Steam doesn't use a data plan. Netflix and Hulu don't use data plans. Kindle uses one, but it's free and integrated into the price of all ebooks. The NX console doesn't need a data plan to be successful because it will just be docked into your home network or wifi. The NXDS frankly does because as it's a portable device it will need to be able to connect anywher, but as I mentioned with the Kindle example, there is a way to give handheld gamers that data for free by integrating that cost into the price of their games and the hardware.
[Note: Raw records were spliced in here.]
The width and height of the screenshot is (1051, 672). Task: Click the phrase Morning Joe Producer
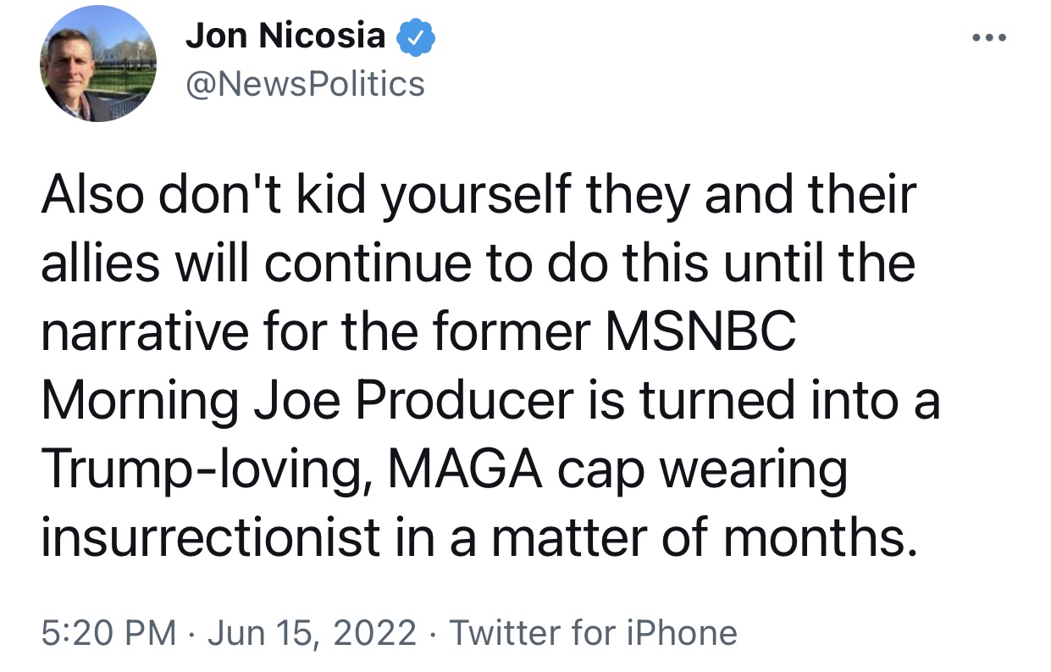click(x=307, y=401)
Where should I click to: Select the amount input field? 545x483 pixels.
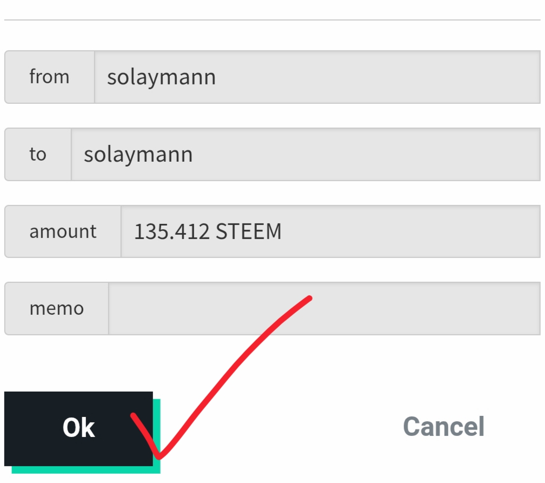click(330, 231)
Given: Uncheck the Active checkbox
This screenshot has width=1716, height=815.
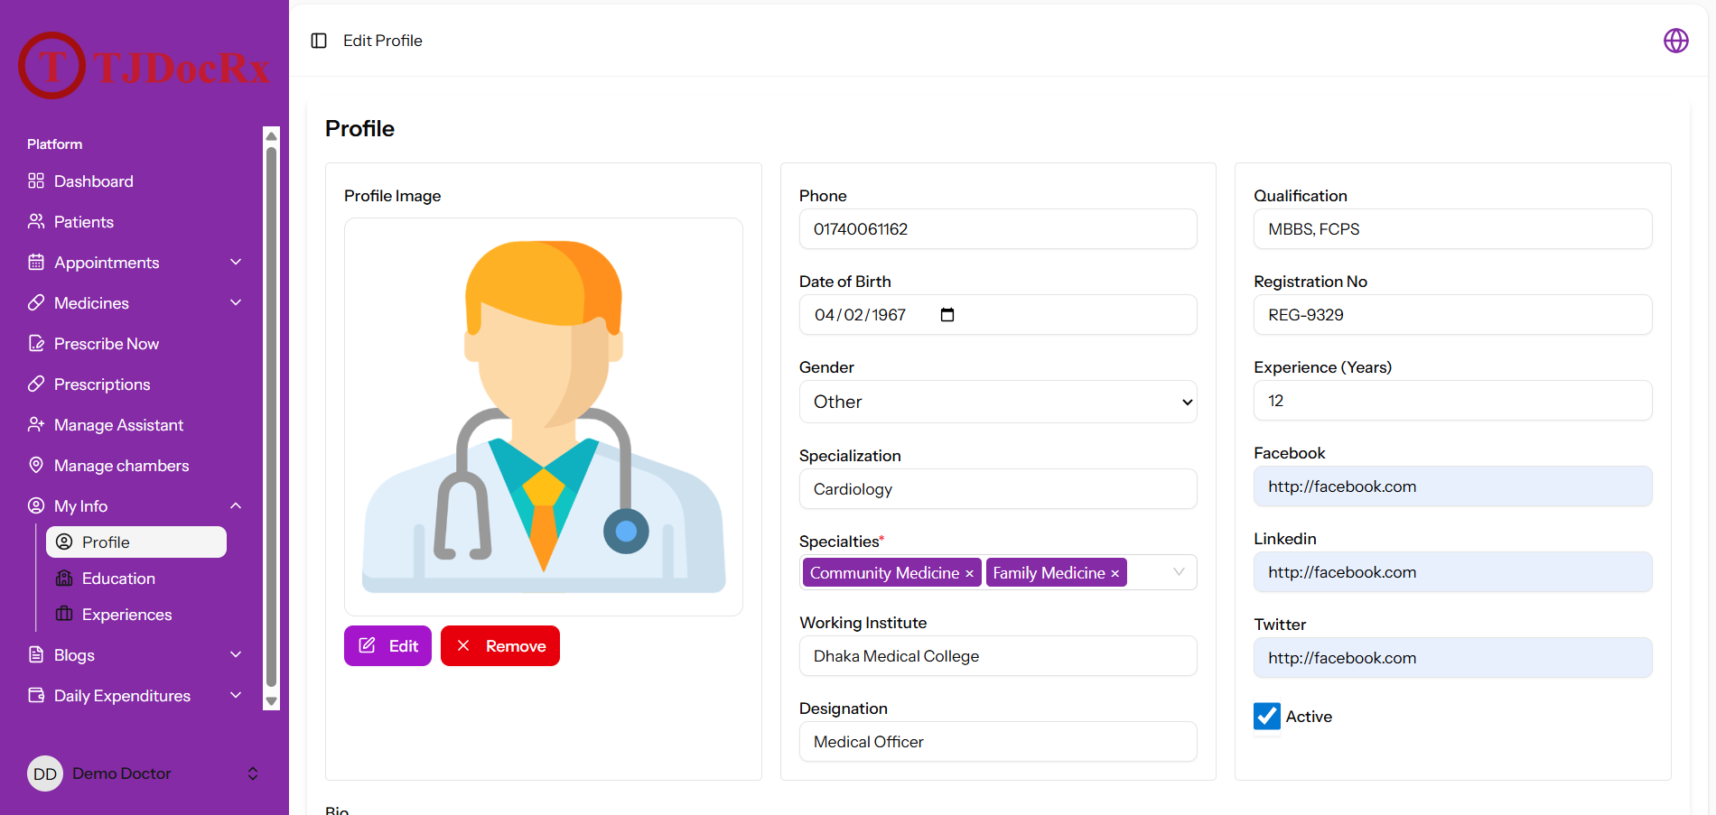Looking at the screenshot, I should pyautogui.click(x=1267, y=716).
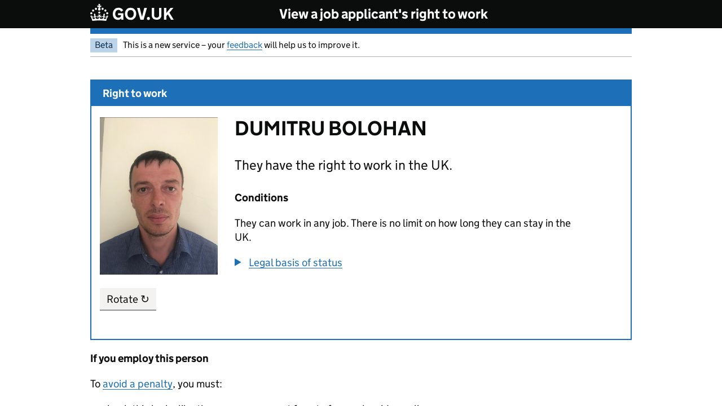Click the Beta phase tag
Viewport: 722px width, 406px height.
104,45
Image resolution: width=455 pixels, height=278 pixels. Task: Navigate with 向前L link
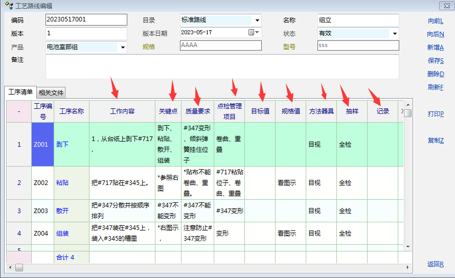(435, 21)
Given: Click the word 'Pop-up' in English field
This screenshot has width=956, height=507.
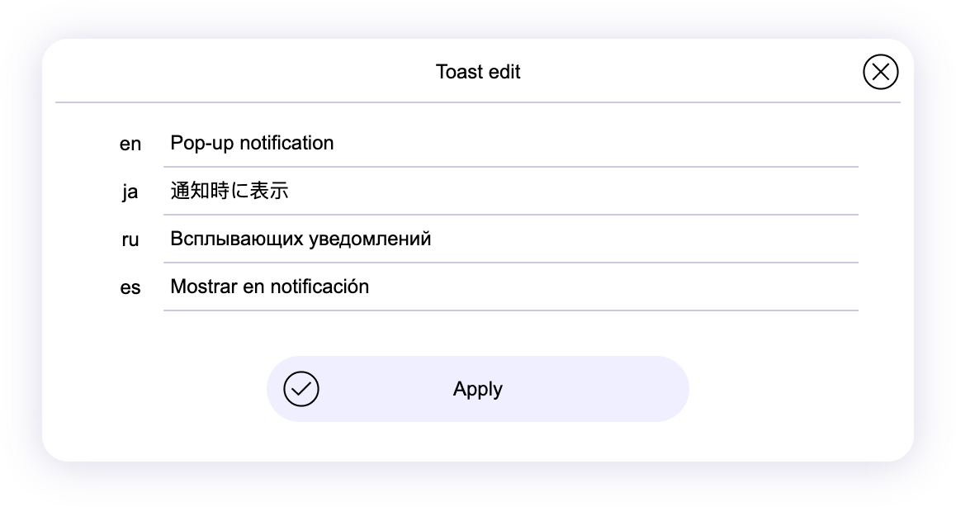Looking at the screenshot, I should [x=201, y=144].
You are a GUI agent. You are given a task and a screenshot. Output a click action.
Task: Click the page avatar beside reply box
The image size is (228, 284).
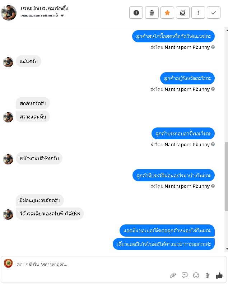8,263
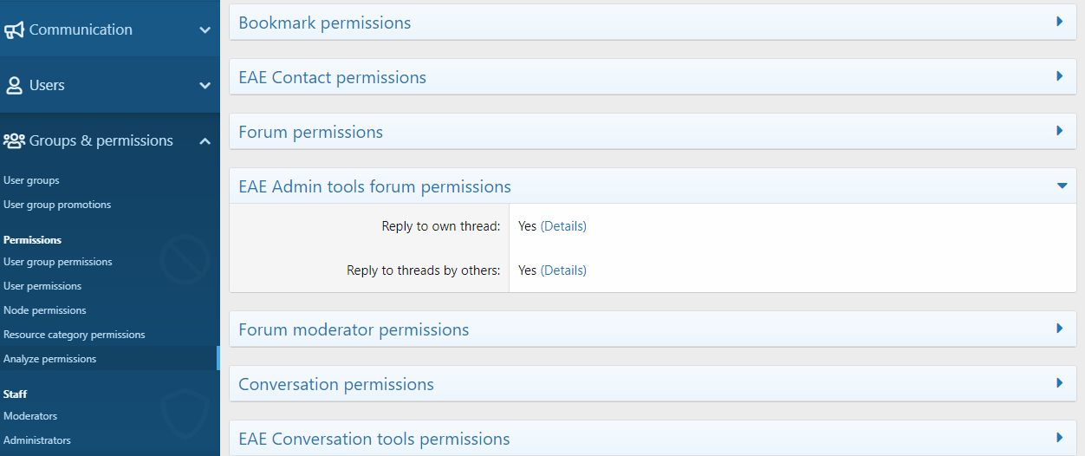Navigate to Moderators under Staff

[x=30, y=416]
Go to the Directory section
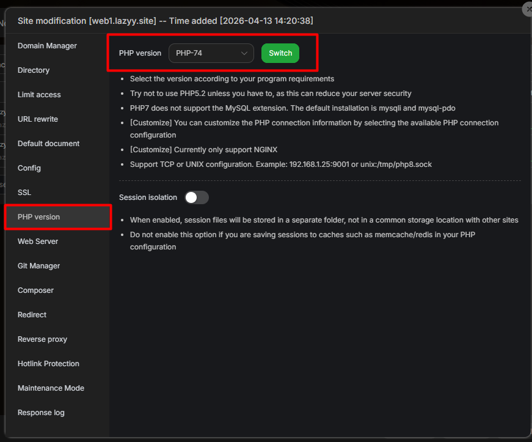This screenshot has width=532, height=442. [x=34, y=70]

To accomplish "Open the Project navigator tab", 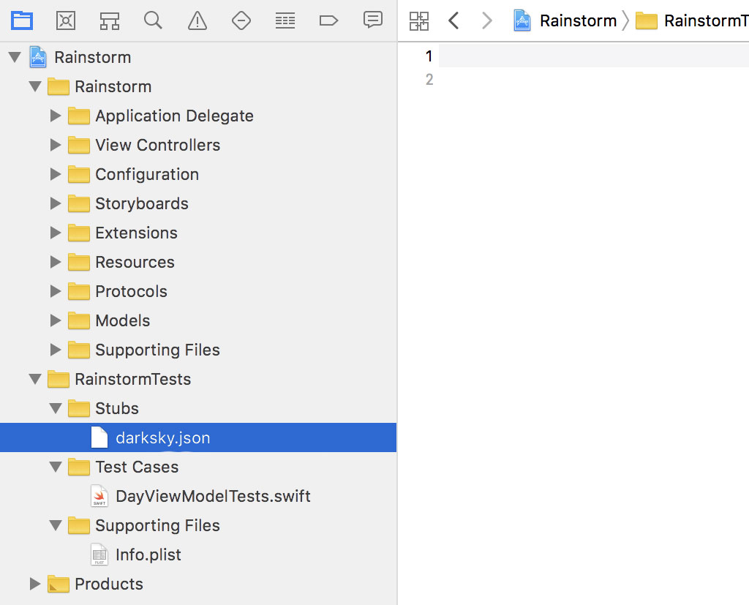I will (22, 20).
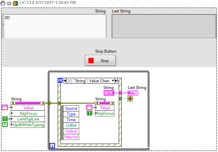Image resolution: width=218 pixels, height=152 pixels.
Task: Go to the previous event case
Action: coord(65,81)

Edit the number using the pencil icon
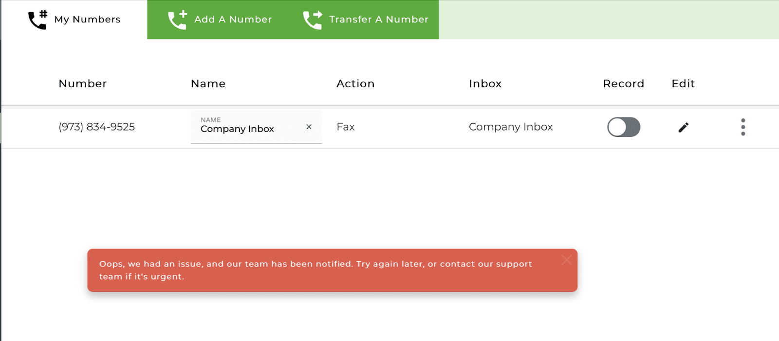click(684, 127)
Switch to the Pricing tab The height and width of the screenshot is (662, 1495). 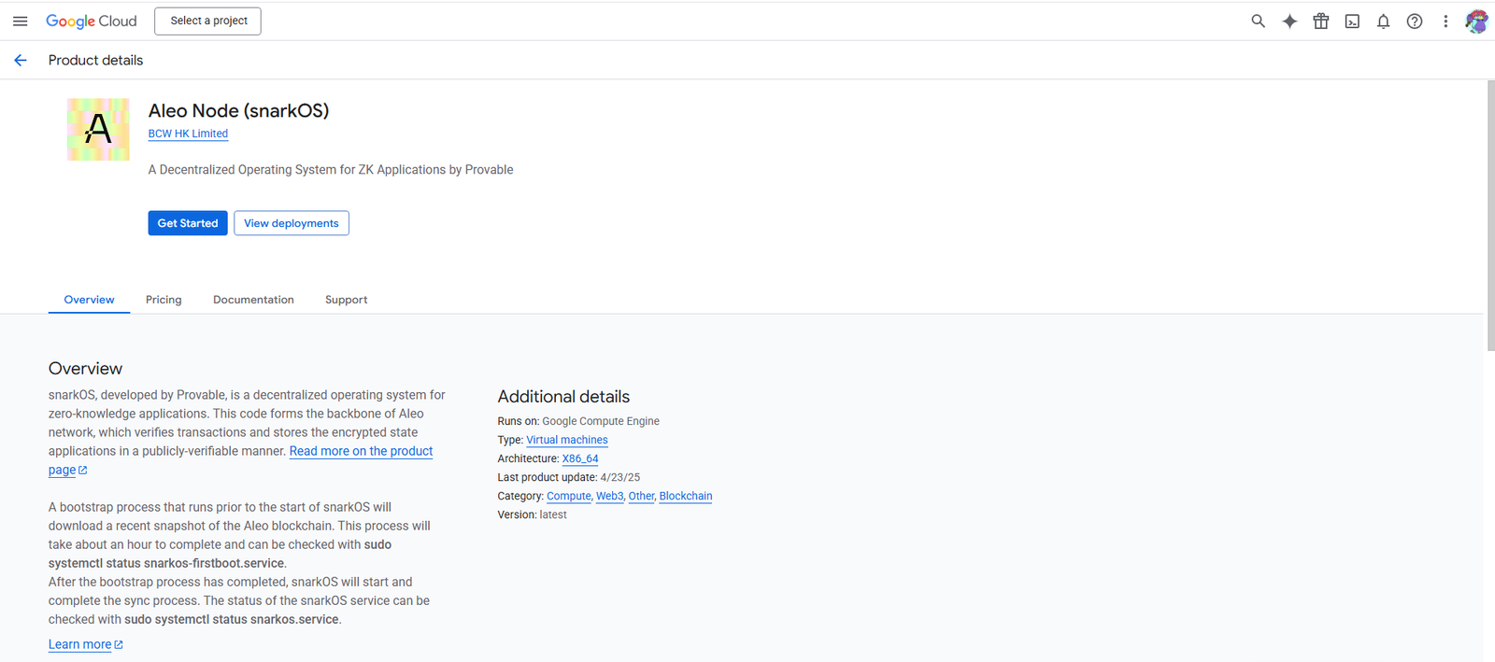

And that's exactly what they'll do, as the idea was specifically mentioned by Iwata in an interview a few years ago in which he specifically mentioned including data into the costs of games/the hardware as an example of Nintendo handhelds in the future, specifically referencing Kindle. "I'm interested because it's a new business model in which the user doesn't bear the communications cost," he told the Financial Times. Like he literally said that it's an option for the future of their handhelds. The NXDS will not get away with not having a persistant online connection when smart devices all around the world have been doing it for so long, and adding a small invisible "data tax" on their games and/or hardware is the most Nintendo way of accomplishing this.
But yeah, that's only for the handhelds. Like I said, the console won't have, and won't need a data plan. So yeah, all digital is still entirely viable and is happening full steam ahead.